How much did we pay our Nunavut MLAs last year?

Ex-cabinet minister Jeannie Ugyuk the highest paid MLA in 2014-15

By JIM BELL

The ceremonial mace that sits inside the legislative chamber when the Legislative Assembly of Nunavut is in session. A report on MLA pay packages for 2014-15 shows that those who toil inside that chamber make a pretty good buck. (FILE PHOTO)


The ceremonial mace that sits inside the legislative chamber when the Legislative Assembly of Nunavut is in session.
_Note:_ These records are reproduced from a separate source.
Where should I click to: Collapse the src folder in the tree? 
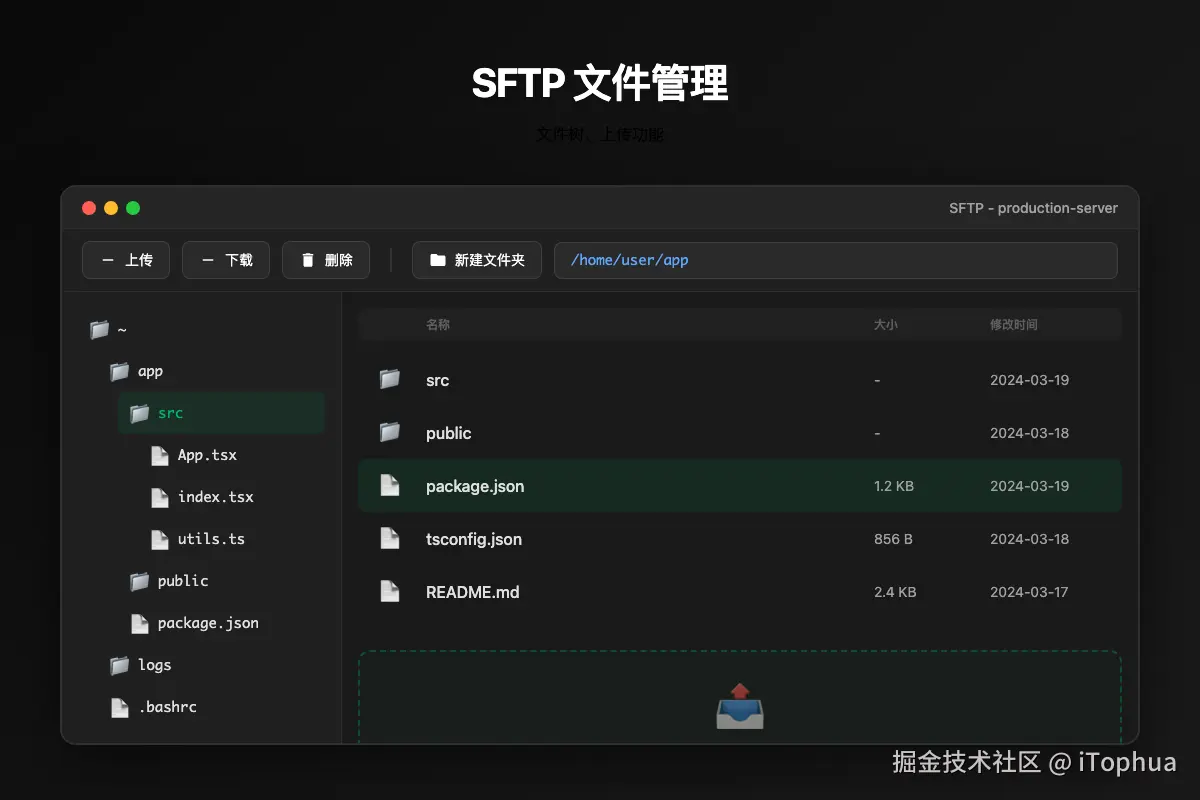pos(170,413)
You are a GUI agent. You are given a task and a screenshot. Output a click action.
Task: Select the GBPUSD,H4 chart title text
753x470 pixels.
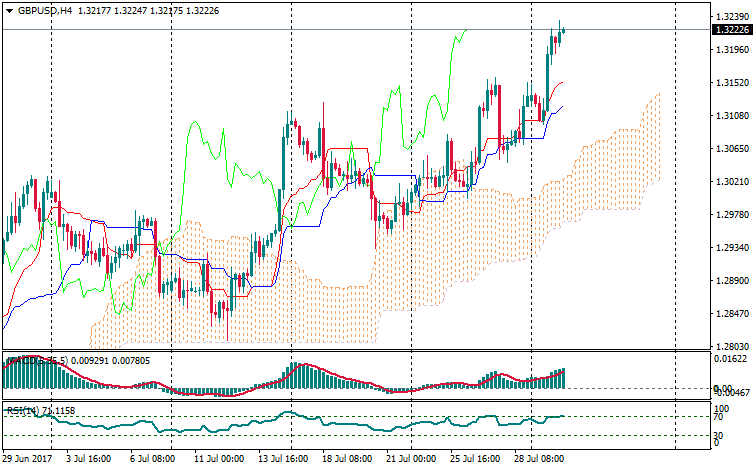pyautogui.click(x=45, y=10)
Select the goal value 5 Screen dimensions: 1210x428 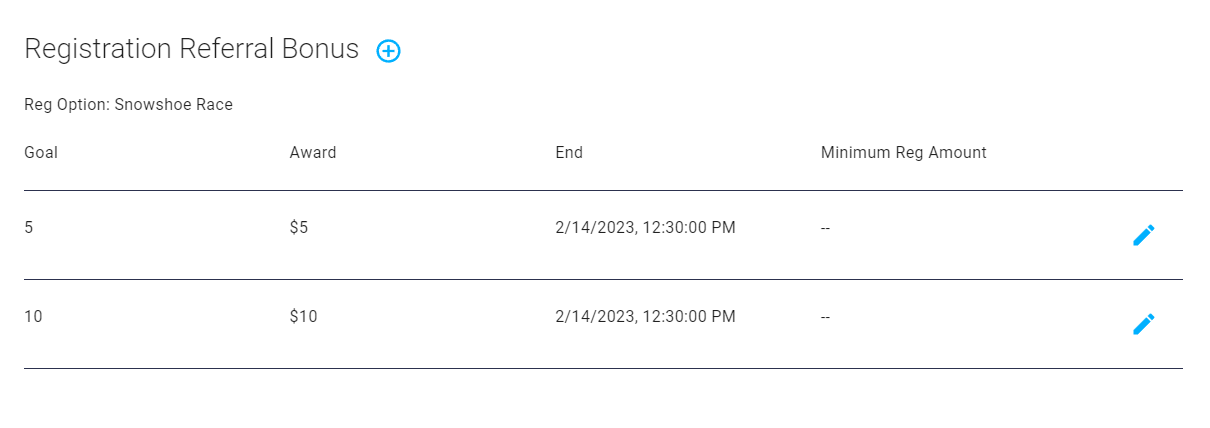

A report on MLA pay packages for 2014-15 shows that those who toil inside that chamber make a pretty good buck. (FILE PHOTO)

Members of the Legislative Assembly of Nunavut, dependent on the whims of voters for positions that are guaranteed for only four years or less, hold some of the most precarious jobs in the territory.

But with a guaranteed six-figure annual salary, Nunavut MLAs are rolling in the dough — especially those who manage to claw their way into cabinet.

A document disclosing annual MLA pay packages for the period between April 1, 2014 and March 31, 2015 — the most recent year for which numbers are available — shows the lowest paid MLA that year, Alexander Sammurtok of Rankin Inlet, pulled in $115,872.

As for the highest paid MLA in 2014-15, that honour goes to Jeannie Ugyuk, ex-cabinet minister and ex-MLA for Netsilik.

Before she quit in November 2015, during her last full year of employment Ugyuk raked in $208,084.

In comparison, the median income for her home community, Taloyoak, stood at only $22,630 in 2013 and at only $28,910 for all of Nunavut.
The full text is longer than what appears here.